収穫量を、実際より多く見せることは出来ないし、意味もない。だから豊作の時は実収穫量から年貢高を算出することになる。
けど、収穫量を実際より少なく見せかけることは出来る。収穫物を隠せば良いんだから。だから領主は、というより徴税官吏は、平年以下の年貢の量を認めない。つまり、出来不出来にかかわらず、最低7の年貢を農民に要求するんだ」
「え? でも、作付けに3必要だから、10の収穫しかない時に年貢に7取られたらあとは何も残らないじゃない」
「そう。そうなると、生活に必要な麦は、これまで何とか備蓄してきた分を切り崩すか、それが無ければ市場から買ってくるしかなくなる。けど、凶作だと麦の相場も高騰するからね。買う為には、場合によっては畑を売らなきゃならなくなる。或いは、自分の子供を奴隷商人に、ね」
「……どうにかならないの?」
「難しい問題じゃない。凶作の時、どの領でも10しか穫れていなかったということがわかっていれば、サリアが計算したような年貢率49%、っていう数字に落ち着く筈だ。
ところが、『作付面積当たり収穫高対平年比』という指標を使えるのは、今のところビジア領とネオハティスだけ」
「!」
「記録・統計の結果ではなく経験則だけで物事を測ると、こういう弊害が生じる。数学的素養が無ければ、これが当たり前になってしまうんだ」
収穫量が少ないのは、異常気象が原因か、肥料が足りないからか、農法が間違っているのか、抑々作付面積が小さいからか。或いは、収穫の一部を隠蔽しているからなのか。それがわからなければ、「いつもの通り」で済ませるしかない。そうすれば、少なくとも領主・貴族は困らないのだから。
「で、話は戻すけど、ここで俺の行った先物買いが効力を発揮するようになる」
「え?」
「たとえ凶作でも、今の例を取れば13の収穫高に相当する金貨が既に手に入っている。
凶作か豊作か問うまでも無く農民がさぼった結果で3の収穫量しかなくても、13の収穫高に相当する金貨を事前に受け取れるんだ。
豊作になっても実質の年貢率が高くなるから、領主様が喜ぶだけ。でも凶作になったとしても、7の年貢に相当する金貨を納めれば良いんだから、家族を人買いに売る必要が無い。
なら、誰が額に汗して作業すると思う? 13に相当する金貨を既に受け取っているんだから、あとは日がな一日遊んで、農地を荒れさせてても良いじゃないか」
遊んでいても金貨がもらえる。
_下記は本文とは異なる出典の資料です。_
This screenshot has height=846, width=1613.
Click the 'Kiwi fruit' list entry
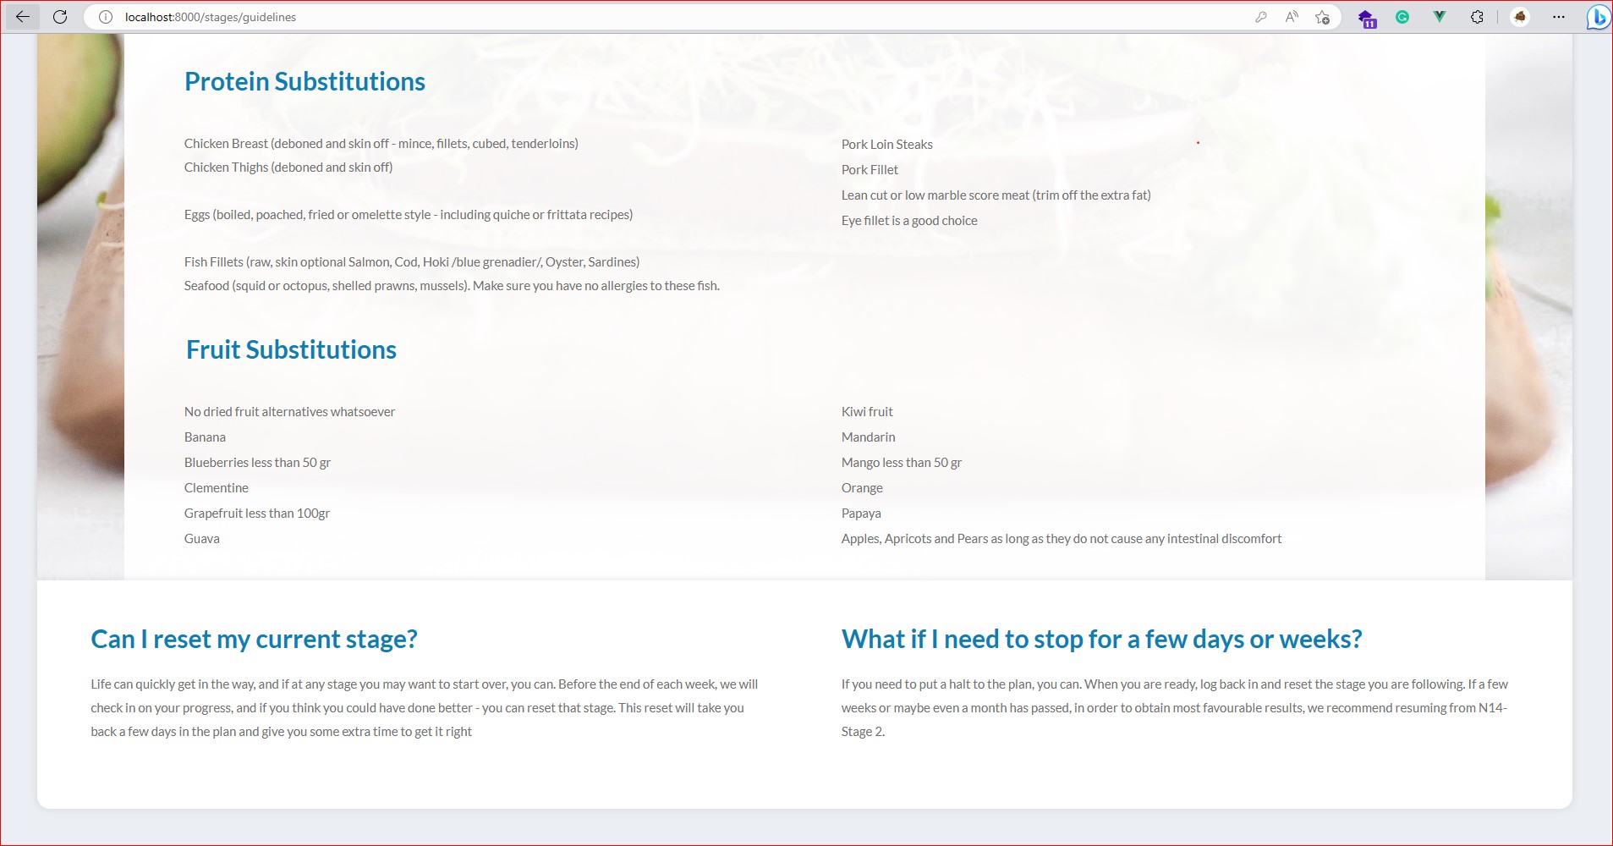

その結果、メーダラ領の農民は、麦を作らなくなってしまったのである。それが異常気象と重なり、40%という異常な低収穫量を実現してしまったのだ。
(2,992文字:2016/03/25初稿 2017/04/01投稿予約 2017/05/15 03:00掲載 2017/05/15誤字修正)
【注:畑地灌漑については、〔芦田敏文著『畑地における水利用の実態と畑地かんがいの効果に関する一考察 : 北海道北見市を事例として』1998、北海道大学農業経営学研究室〕(http://hdl.handle.net/2115/36527)を参照しています】
・ 畑地灌漑は、アディの入れ知恵です。サリアは西大陸時代、畑地灌漑を考えていませんでした。
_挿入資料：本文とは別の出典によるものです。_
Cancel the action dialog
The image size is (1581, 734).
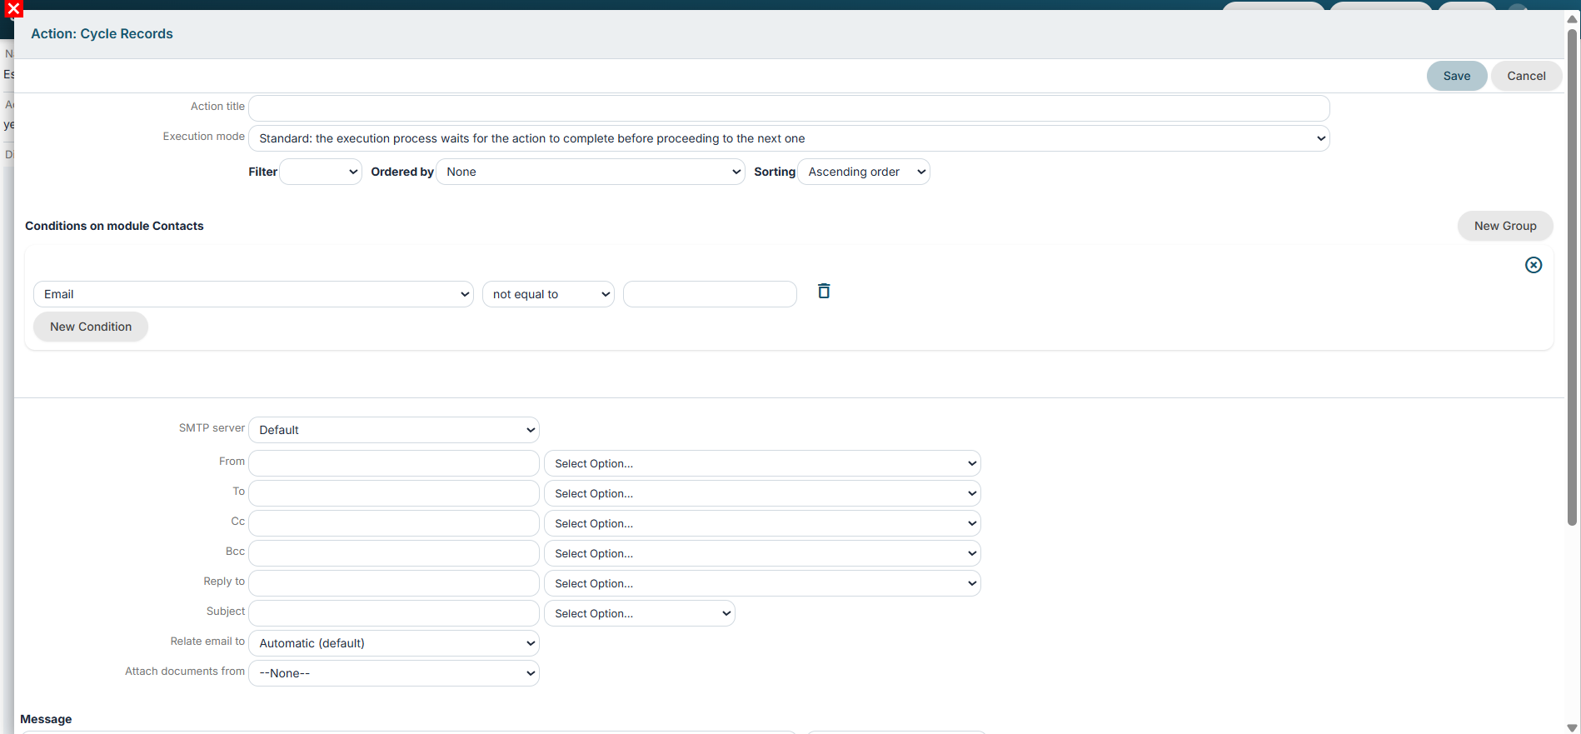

・ メーダラ領の小麦を買い漁っていたのは、【ラザーランド商会】だけではありません。【ラザーランド商会】の行動から儲けの匂いを嗅ぎつけた同盟諸領の商人たちも、真似して予約買い付けを行っています。結果儲けることが出来た商人と、在庫を管理出来ずに時期が来る前に手放した商人、或いは参入が致命的に遅かった所為で、投下した資本(先払いした代金)が回収出来ずに身代を傾かせた商人とで、くっきり明暗が分かれています。
・ 中世ヨーロッパやファンタジー世界の税率は、「3割程度」「7割持っていかれた」と資料や設定によって様々です。現実の古代から近代までの税率で考えても、そもそも税制構造が未熟だった関係上、厳密な数字を出すことは出来ません。作中世界では、商人たちは利益ベースで課税され、それ以外は売上げベースで課税されます。なお農民の副業は無税です。
・ ちなみに、良心的な領主や徴税官吏は、凶作の時は年貢率引き下げ等の温情措置を取ります。が、領主がそれを決断しても徴税官吏が無視して差額をピンハネしたり、官吏が温情を掛けた結果その官吏が領主に処分されたりすることもあります。
・ 支援を要請されたローズヴェルト公国も、凶作ですから穀物の余剰はそんなに多くはありません。その為、ボルド市(より正確には【ラザーランド商会】など)から、平価の5倍近い値段で買い取って公国内の穀物の不足を補い、またメーダラへの支援に回すのです。
・ 第19話冒頭で語ったように、小麦戦争で戦死者は出ておりません。飢餓や疫病、〔星落し〕や内乱暴動の犠牲者や治安維持軍の活動の結果死亡した領民などは全て合わせると領民人口の三割に達しますが。